Problem details =
Go to the line below that contains "Given: Go back from alanthechemist profile". From there to the end of the records, reproduce each line exactly, except the pictures.

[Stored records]
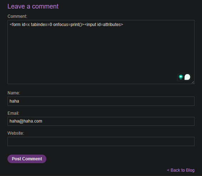Viewport: 202px width, 176px height.
Task: Click the Grammarly G icon in comment box
Action: pyautogui.click(x=187, y=77)
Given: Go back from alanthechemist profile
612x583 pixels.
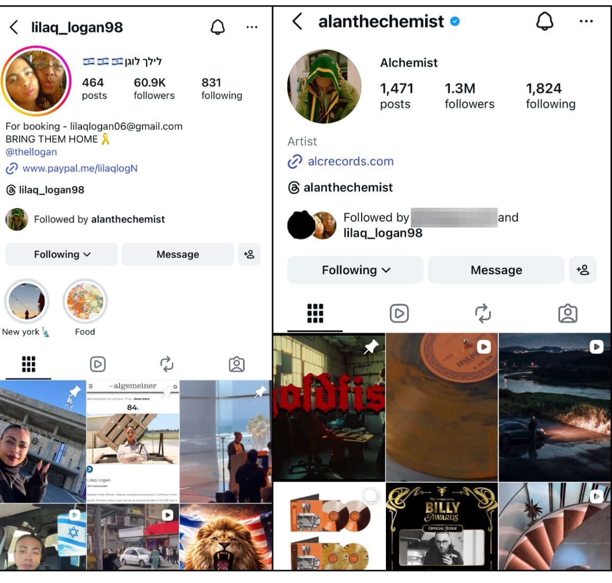Looking at the screenshot, I should coord(298,21).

Exercise result =
Given: Go back from alanthechemist profile
612x583 pixels.
Looking at the screenshot, I should coord(298,21).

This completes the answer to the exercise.